Integrated circuit operating voltages are being rapidly decreased to permit the use of shorter gate length transistors and to obtain lower power consumption. However, a total system typically requires the use of several integrated circuit chips, some of which will be older designs using higher voltage. Thus, many customers request that the new low voltage chips include input/output circuits that interface with the higher voltage chips. Having transistors designed for two different voltages increases the cost of the process and added process steps also decrease yield.
CMOS transistors are manufactured with a process whereby a layer of gate oxide is disposed over a defined active region in the substrate, followed by the formation of a gate electrode over the gate oxide. Thereafter, source and drain regions are formed on either side of the gate electrode with a self-aligned process to form a channel region therebetween. As technology has advanced, the oxide thicknesses have been reduced to thickness on the order of 20 to 100 Angstroms for small signal devices. However, when the oxide thickness is reduced to such levels, the breakdown voltage for these transistors becomes rather small. For most small signal applications on a particular integrated circuit, this oxide thickness and breakdown voltage can be tolerated. However, when high voltage transistors are incorporated on the same substrate with the lower voltage transistors, this results in a mix of high voltage and low voltage transistors.
In U.S. Pat. No. 5,468,666, issued Nov. 26, 1995, to R. A. Chapman, which patent is incorporated herein by reference, a process is disclosed whereby high voltage and low voltage transistors are formed on the same substrate. In order to form both types of transistors, different doping levels were employed in the gate electrodes of the transistors to determine whether the transistor was a high voltage transistor or a low voltage transistor. Since the thickness of the depletion region that forms adjacent the gate oxide within the gate electrode is dependent upon the doping level, by varying this doping level, the effective oxide thickness can be varied. If the doping level is decreased, the effective oxide thickness will increase and, subsequently, the breakdown voltage of the transistor will increase.
In the Chapman patent, the variation of the doping level between transistors on the same substrate having a gate formed in the same layer is achieved by a masking process. Prior to defining and etching the gate electrodes in the polycrystalline silicon layer, the gates of the low voltage transistors were exposed and an implant made into the polycrystalline silicon layer. However, subsequent processing resulted in the formation of the source/drain implants, which required more dopants to be implanted into the substrate. At this point in the process, the upper surfaces of the gate electrodes were not protected and additional dopants associated with the source/drain implant operation were implanted into all of the transistors, both low voltage and high voltage transistors.
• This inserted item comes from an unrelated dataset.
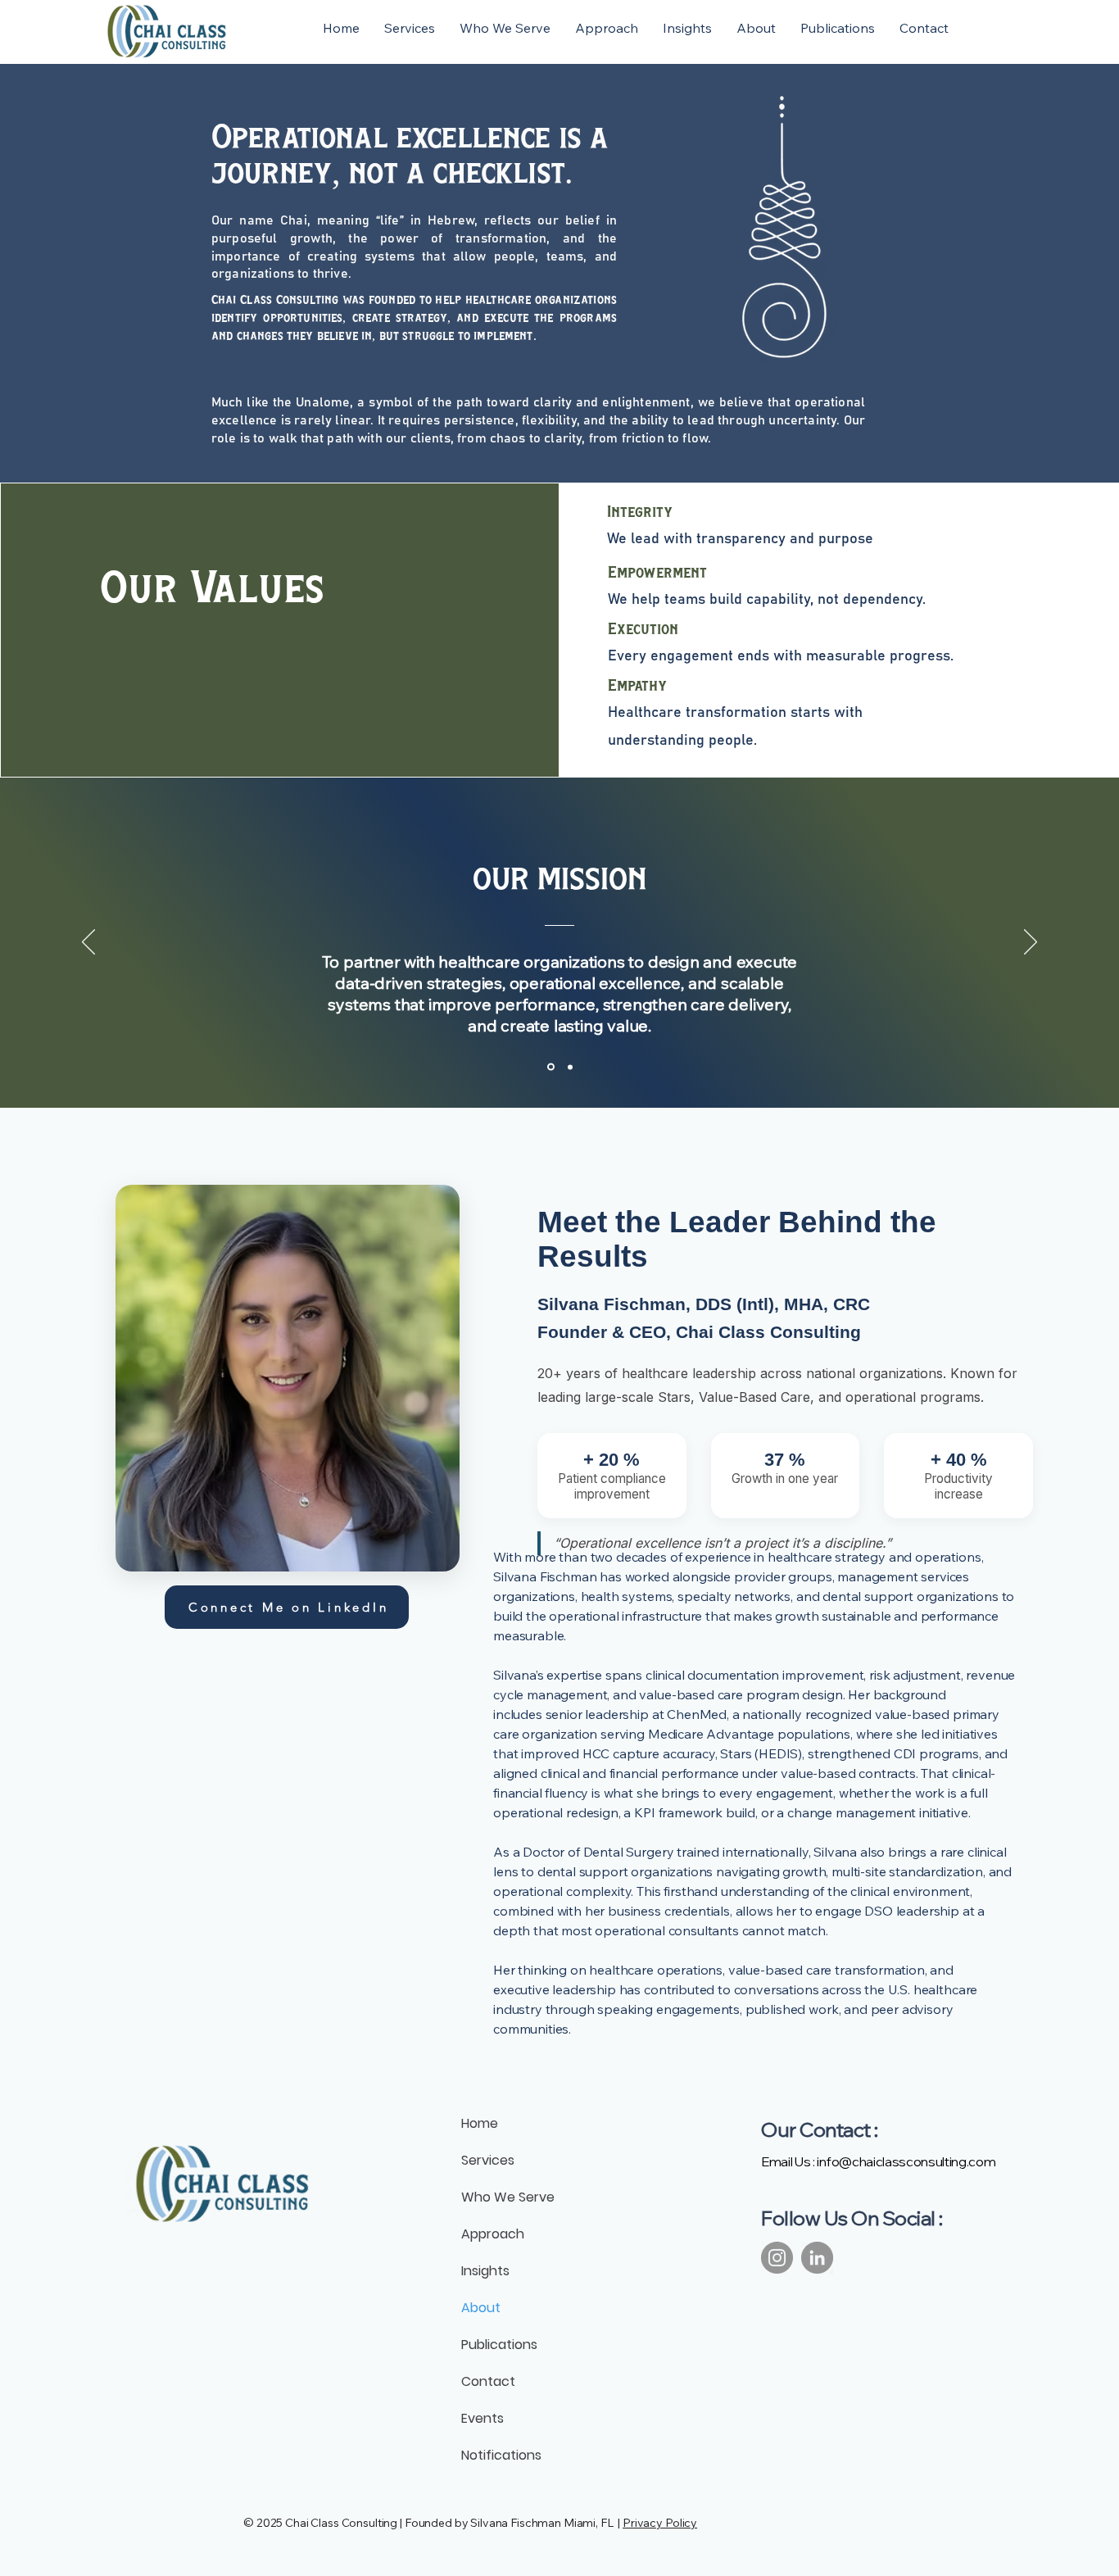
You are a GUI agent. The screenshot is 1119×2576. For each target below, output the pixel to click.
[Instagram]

Two additional methods that have been utilized to manufacture different transistor types for two different supply voltages are (1) the split gate oxide method utilizing two different gate oxide thicknesses with one poly gate level and (2) a double poly process with different gate oxide thicknesses each under a different poly level. The split gate oxide process requires that a resist patterning be made on one of the gate oxides such that this initial gate oxide can be etched off some regions of the chip before a second gate oxide is grown. This patterning of resist lowers yield and reliability of the first gate oxide and requires special equipment for etch of gate oxide in the present resist. Logic circuits seldom utilize more than one poly level unless some type of SRAM memory is fabricated that has poly resistor loads or stacked active loads. If an extra poly deposition is added for input/output circuits, process yield will be lower to some extent. One of the most significant problems is the formation of second level poly filaments adjacent to the first level poly gates. These second level filaments are created along the edges of the first level poly at the time of the anisotropic etch of the second level poly. Extreme over etch of the second poly may be required and this etch could break through the first gate oxide where there is no first level poly. Another approach is to oxidize the filaments, but this process may oxidize too much of the first and second level poly gates. A double level poly process introduces much more difficulty than a simple .times.2 to a single level poly process.